-- Opening Marker --
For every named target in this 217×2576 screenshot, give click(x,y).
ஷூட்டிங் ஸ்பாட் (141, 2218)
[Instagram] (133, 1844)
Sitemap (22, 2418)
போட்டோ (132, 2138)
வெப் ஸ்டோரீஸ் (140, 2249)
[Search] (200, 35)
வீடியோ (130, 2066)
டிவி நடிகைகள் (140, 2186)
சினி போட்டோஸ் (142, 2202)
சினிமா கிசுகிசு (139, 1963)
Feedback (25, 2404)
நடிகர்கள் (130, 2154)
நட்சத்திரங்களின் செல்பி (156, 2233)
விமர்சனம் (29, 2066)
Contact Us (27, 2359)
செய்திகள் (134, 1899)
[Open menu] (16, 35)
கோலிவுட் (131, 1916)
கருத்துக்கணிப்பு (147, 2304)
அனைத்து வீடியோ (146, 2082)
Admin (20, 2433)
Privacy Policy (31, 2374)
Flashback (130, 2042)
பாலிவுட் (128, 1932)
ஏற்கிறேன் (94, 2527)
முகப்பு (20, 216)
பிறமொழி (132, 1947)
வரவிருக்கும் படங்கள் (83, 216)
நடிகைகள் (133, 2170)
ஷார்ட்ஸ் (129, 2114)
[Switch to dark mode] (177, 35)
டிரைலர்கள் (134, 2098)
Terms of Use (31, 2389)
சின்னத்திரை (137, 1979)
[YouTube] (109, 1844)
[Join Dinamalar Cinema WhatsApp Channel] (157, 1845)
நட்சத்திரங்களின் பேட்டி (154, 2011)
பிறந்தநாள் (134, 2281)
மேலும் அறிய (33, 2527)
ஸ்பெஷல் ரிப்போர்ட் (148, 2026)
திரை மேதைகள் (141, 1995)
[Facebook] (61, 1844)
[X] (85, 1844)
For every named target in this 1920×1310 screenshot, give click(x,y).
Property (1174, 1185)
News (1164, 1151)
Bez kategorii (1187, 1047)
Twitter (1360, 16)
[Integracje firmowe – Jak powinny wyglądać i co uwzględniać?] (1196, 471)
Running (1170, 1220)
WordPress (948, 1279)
-- Closing Marker --
» TASK PROMPT
Only lines with the string "this" belong in the answer; copy each of them from the listing.

» RESPONSE AREA
For every named target in this 217×2576 screenshot, give click(x,y).
For every named target in this 1920×1310 screenshot, give click(x,y).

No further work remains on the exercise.